I'm getting this error with mistral
Plain Text
BadRequestError: Error code: 400 - {'object': 'error', 'message': 'After the optional system message, conversation roles must alternate user/assistant/user/assistant/...', 'type': 'BadRequestError', 'param': None, 'code': 400}

and in the logs of vllm :
ERROR 10-07 16:26:22 serving_chat.py:155] Error in applying chat template from request: After the optional system message, conversation roles must alternate user/assistant/user/assistant/...

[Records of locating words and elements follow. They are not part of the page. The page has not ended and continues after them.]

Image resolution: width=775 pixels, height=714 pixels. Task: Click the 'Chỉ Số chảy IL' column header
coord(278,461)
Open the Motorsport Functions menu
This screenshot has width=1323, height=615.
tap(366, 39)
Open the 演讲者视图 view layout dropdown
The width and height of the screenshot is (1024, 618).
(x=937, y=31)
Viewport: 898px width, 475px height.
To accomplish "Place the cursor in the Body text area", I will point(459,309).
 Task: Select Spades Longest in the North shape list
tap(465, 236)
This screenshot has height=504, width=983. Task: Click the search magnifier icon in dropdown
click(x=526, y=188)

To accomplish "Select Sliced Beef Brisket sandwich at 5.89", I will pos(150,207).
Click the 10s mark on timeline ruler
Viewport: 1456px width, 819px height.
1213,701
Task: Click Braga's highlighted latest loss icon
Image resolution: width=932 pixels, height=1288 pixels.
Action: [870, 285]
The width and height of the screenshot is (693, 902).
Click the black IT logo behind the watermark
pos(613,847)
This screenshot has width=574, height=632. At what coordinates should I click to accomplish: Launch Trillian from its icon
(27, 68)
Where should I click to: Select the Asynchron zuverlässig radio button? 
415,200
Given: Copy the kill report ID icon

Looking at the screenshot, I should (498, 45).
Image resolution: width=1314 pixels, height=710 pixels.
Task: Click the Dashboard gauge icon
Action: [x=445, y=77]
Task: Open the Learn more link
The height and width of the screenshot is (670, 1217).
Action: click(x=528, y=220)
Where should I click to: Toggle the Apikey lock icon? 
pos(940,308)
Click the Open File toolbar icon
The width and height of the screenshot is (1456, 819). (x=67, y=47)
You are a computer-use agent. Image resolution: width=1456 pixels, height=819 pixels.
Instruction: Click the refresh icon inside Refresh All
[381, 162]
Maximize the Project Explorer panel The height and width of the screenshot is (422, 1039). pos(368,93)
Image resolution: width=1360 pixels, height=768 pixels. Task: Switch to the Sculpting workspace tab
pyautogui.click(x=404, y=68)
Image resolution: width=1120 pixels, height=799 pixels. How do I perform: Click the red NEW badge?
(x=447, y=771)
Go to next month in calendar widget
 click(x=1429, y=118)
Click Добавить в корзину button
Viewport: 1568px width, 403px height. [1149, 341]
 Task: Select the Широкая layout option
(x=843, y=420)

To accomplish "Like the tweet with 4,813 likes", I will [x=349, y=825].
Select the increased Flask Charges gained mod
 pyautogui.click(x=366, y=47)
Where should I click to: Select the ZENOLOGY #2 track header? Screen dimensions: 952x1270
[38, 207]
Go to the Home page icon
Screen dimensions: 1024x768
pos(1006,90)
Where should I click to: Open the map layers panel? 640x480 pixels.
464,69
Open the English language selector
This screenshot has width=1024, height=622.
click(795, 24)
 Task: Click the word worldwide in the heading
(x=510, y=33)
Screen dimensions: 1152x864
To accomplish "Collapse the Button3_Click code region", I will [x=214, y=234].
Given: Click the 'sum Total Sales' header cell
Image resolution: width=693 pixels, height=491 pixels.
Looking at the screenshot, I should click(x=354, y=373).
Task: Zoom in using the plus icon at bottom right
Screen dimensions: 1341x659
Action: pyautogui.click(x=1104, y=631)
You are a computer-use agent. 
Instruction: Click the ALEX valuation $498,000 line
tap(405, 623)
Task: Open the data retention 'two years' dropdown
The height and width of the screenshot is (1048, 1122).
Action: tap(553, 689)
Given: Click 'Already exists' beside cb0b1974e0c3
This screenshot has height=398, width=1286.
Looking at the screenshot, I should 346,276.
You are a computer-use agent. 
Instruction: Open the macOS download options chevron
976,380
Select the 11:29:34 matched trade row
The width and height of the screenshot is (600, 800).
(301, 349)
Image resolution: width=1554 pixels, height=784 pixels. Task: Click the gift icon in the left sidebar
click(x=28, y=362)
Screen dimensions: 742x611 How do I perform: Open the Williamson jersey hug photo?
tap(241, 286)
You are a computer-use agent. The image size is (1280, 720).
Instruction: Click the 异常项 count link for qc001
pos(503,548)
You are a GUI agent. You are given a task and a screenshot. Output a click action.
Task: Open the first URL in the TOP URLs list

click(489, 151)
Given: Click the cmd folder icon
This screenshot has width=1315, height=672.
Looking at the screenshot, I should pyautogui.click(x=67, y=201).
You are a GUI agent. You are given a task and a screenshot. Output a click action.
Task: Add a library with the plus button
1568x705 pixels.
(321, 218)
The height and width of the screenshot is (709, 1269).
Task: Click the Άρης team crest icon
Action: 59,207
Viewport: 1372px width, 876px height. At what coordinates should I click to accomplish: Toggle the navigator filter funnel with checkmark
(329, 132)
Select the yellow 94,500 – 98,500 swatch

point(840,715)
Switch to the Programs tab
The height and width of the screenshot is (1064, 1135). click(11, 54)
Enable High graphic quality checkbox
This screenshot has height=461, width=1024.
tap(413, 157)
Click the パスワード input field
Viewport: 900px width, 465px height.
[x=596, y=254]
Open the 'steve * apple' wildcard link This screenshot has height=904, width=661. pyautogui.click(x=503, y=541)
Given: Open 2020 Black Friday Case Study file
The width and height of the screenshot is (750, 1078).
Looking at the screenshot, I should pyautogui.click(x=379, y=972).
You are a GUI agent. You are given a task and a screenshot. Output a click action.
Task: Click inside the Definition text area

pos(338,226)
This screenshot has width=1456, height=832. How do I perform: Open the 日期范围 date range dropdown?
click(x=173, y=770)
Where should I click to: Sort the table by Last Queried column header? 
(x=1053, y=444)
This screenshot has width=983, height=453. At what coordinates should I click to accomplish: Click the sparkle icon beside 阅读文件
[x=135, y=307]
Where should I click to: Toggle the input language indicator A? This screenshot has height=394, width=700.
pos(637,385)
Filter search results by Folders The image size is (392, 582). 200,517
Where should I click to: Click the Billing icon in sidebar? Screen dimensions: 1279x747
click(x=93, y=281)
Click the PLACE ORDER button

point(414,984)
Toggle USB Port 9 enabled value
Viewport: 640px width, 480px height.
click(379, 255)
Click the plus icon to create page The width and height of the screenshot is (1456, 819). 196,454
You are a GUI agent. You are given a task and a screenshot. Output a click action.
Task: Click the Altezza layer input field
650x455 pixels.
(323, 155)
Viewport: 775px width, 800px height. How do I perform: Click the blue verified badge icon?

/home/miniconda3/envs/lib/python3.10/json/encoder.py:249: RuntimeWarning: coroutine 'AsyncMultiModalItemTracker.all_mm_data' was never awaited
markers, self.default, _encoder, self.indent,
RuntimeWarning: Enable tracemalloc to get the object allocation traceback
INFO: 127.0.0.1:48298 - "POST /v1/chat/completions HTTP/1.1" 400 Bad Request
I get the same error indeed

INFO: 127.0.0.1:48290 - "POST /v1/chat/completions HTTP/1.1" 200 OK
ERROR 10-07 16:28:56 serving_chat.py:155] Error in applying chat template from request: After the optional system message, conversation roles must alternate user/assistant/user/assistant/...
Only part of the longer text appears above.